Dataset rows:
## Start

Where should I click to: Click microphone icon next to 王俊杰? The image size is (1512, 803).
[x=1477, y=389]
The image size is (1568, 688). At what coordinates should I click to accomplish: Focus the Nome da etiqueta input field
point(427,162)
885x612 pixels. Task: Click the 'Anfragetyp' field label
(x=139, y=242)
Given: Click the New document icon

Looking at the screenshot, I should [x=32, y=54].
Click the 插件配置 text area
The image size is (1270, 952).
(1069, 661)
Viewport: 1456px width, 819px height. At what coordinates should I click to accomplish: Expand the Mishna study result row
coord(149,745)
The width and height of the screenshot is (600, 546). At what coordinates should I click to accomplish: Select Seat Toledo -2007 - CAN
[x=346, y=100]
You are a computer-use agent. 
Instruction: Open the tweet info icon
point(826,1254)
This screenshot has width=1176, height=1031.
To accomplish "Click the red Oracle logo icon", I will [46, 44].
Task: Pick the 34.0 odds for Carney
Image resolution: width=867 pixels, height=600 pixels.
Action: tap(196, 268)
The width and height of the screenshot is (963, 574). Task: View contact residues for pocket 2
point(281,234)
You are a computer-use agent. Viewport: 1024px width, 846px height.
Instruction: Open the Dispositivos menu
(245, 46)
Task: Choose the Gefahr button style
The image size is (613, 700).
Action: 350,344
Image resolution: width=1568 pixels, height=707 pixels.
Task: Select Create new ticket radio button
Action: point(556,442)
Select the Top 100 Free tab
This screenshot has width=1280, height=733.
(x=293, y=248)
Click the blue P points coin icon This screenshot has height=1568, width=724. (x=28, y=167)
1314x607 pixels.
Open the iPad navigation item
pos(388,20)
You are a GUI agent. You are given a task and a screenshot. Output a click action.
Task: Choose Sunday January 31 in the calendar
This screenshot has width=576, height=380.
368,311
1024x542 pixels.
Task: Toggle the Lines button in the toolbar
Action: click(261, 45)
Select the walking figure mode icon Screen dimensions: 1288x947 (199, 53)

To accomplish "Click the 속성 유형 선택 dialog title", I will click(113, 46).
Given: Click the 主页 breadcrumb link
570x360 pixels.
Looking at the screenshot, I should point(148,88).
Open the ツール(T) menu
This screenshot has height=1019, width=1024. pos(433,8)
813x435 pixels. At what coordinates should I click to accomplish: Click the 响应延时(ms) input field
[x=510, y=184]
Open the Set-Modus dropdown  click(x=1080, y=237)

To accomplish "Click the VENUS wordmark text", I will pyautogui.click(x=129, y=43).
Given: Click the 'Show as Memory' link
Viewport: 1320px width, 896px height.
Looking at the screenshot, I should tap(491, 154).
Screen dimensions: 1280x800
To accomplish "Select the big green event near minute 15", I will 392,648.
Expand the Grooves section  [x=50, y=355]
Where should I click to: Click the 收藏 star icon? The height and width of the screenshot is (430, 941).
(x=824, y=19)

## End

**THE REQUEST**
Write out all of the rows above word for word, changing nothing.

**SOLUTION**
Where should I click to: Click microphone icon next to 王俊杰? The image size is (1512, 803).
[x=1477, y=389]
The image size is (1568, 688). At what coordinates should I click to accomplish: Focus the Nome da etiqueta input field
point(427,162)
885x612 pixels. Task: Click the 'Anfragetyp' field label
(x=139, y=242)
Given: Click the New document icon

Looking at the screenshot, I should [x=32, y=54].
Click the 插件配置 text area
The image size is (1270, 952).
(1069, 661)
Viewport: 1456px width, 819px height. At what coordinates should I click to accomplish: Expand the Mishna study result row
coord(149,745)
The width and height of the screenshot is (600, 546). At what coordinates should I click to accomplish: Select Seat Toledo -2007 - CAN
[x=346, y=100]
You are a computer-use agent. 
Instruction: Open the tweet info icon
point(826,1254)
This screenshot has width=1176, height=1031.
To accomplish "Click the red Oracle logo icon", I will [46, 44].
Task: Pick the 34.0 odds for Carney
Image resolution: width=867 pixels, height=600 pixels.
Action: tap(196, 268)
The width and height of the screenshot is (963, 574). Task: View contact residues for pocket 2
point(281,234)
You are a computer-use agent. Viewport: 1024px width, 846px height.
Instruction: Open the Dispositivos menu
(245, 46)
Task: Choose the Gefahr button style
The image size is (613, 700).
Action: 350,344
Image resolution: width=1568 pixels, height=707 pixels.
Task: Select Create new ticket radio button
Action: point(556,442)
Select the Top 100 Free tab
This screenshot has width=1280, height=733.
(x=293, y=248)
Click the blue P points coin icon This screenshot has height=1568, width=724. (x=28, y=167)
1314x607 pixels.
Open the iPad navigation item
pos(388,20)
You are a GUI agent. You are given a task and a screenshot. Output a click action.
Task: Choose Sunday January 31 in the calendar
This screenshot has width=576, height=380.
368,311
1024x542 pixels.
Task: Toggle the Lines button in the toolbar
Action: click(261, 45)
Select the walking figure mode icon Screen dimensions: 1288x947 (199, 53)

To accomplish "Click the 속성 유형 선택 dialog title", I will click(113, 46).
Given: Click the 主页 breadcrumb link
570x360 pixels.
Looking at the screenshot, I should point(148,88).
Open the ツール(T) menu
This screenshot has height=1019, width=1024. pos(433,8)
813x435 pixels. At what coordinates should I click to accomplish: Click the 响应延时(ms) input field
[x=510, y=184]
Open the Set-Modus dropdown  click(x=1080, y=237)

To accomplish "Click the VENUS wordmark text", I will pyautogui.click(x=129, y=43).
Given: Click the 'Show as Memory' link
Viewport: 1320px width, 896px height.
Looking at the screenshot, I should tap(491, 154).
Screen dimensions: 1280x800
To accomplish "Select the big green event near minute 15", I will 392,648.
Expand the Grooves section  [x=50, y=355]
Where should I click to: Click the 收藏 star icon? The height and width of the screenshot is (430, 941).
(x=824, y=19)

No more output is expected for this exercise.